--- INFORMATION GIVEN ---

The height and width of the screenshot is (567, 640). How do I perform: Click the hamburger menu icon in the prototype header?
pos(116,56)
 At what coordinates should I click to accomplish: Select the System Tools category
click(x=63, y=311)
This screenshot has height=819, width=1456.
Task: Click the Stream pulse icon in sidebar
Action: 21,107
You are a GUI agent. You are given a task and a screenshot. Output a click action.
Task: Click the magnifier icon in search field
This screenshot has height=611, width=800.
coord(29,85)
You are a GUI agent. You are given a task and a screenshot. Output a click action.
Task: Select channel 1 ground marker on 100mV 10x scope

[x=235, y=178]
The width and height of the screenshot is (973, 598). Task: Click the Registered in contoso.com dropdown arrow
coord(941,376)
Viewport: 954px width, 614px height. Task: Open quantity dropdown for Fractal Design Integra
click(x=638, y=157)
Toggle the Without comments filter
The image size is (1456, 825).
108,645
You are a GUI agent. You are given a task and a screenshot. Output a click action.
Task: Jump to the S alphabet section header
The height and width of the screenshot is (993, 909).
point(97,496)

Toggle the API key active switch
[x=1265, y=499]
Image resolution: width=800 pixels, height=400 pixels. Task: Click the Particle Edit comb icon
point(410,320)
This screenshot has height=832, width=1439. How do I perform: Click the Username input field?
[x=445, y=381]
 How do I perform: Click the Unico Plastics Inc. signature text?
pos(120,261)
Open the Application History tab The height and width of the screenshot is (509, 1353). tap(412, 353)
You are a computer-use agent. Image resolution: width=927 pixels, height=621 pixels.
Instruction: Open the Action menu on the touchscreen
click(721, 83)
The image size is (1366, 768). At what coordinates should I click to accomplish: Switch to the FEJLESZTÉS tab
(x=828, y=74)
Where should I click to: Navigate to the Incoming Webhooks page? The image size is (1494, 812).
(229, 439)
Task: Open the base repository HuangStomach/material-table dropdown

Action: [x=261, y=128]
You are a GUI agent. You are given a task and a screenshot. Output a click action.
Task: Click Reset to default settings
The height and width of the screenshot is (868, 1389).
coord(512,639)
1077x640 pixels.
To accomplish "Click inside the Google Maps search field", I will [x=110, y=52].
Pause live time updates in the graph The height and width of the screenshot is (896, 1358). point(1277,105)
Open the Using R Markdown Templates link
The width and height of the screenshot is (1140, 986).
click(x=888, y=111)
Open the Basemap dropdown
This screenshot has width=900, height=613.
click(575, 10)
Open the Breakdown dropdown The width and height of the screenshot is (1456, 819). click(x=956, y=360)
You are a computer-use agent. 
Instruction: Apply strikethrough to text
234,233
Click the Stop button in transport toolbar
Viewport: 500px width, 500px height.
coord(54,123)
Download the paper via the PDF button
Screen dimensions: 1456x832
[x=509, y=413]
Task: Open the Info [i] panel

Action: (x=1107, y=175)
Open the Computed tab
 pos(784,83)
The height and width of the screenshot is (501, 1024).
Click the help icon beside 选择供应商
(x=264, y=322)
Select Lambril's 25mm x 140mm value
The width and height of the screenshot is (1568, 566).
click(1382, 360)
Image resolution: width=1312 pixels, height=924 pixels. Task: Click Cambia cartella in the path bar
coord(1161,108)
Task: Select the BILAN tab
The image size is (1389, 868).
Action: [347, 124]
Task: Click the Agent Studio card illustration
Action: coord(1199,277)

---

• [THE TASK]: Reproduce the lines of the records verbatim, from the line containing "Image resolution: width=800" up to and including the line containing "pos(784,83)".

• [EXPECTED ANSWER]:
Image resolution: width=800 pixels, height=400 pixels. Task: Click the Particle Edit comb icon
point(410,320)
This screenshot has height=832, width=1439. How do I perform: Click the Username input field?
[x=445, y=381]
 How do I perform: Click the Unico Plastics Inc. signature text?
pos(120,261)
Open the Application History tab The height and width of the screenshot is (509, 1353). tap(412, 353)
You are a computer-use agent. Image resolution: width=927 pixels, height=621 pixels.
Instruction: Open the Action menu on the touchscreen
click(721, 83)
The image size is (1366, 768). At what coordinates should I click to accomplish: Switch to the FEJLESZTÉS tab
(x=828, y=74)
Where should I click to: Navigate to the Incoming Webhooks page? The image size is (1494, 812).
(229, 439)
Task: Open the base repository HuangStomach/material-table dropdown

Action: [x=261, y=128]
You are a GUI agent. You are given a task and a screenshot. Output a click action.
Task: Click Reset to default settings
The height and width of the screenshot is (868, 1389).
coord(512,639)
1077x640 pixels.
To accomplish "Click inside the Google Maps search field", I will [x=110, y=52].
Pause live time updates in the graph The height and width of the screenshot is (896, 1358). point(1277,105)
Open the Using R Markdown Templates link
The width and height of the screenshot is (1140, 986).
click(x=888, y=111)
Open the Basemap dropdown
This screenshot has width=900, height=613.
click(575, 10)
Open the Breakdown dropdown The width and height of the screenshot is (1456, 819). click(x=956, y=360)
You are a computer-use agent. 
Instruction: Apply strikethrough to text
234,233
Click the Stop button in transport toolbar
Viewport: 500px width, 500px height.
coord(54,123)
Download the paper via the PDF button
Screen dimensions: 1456x832
[x=509, y=413]
Task: Open the Info [i] panel

Action: (x=1107, y=175)
Open the Computed tab
 pos(784,83)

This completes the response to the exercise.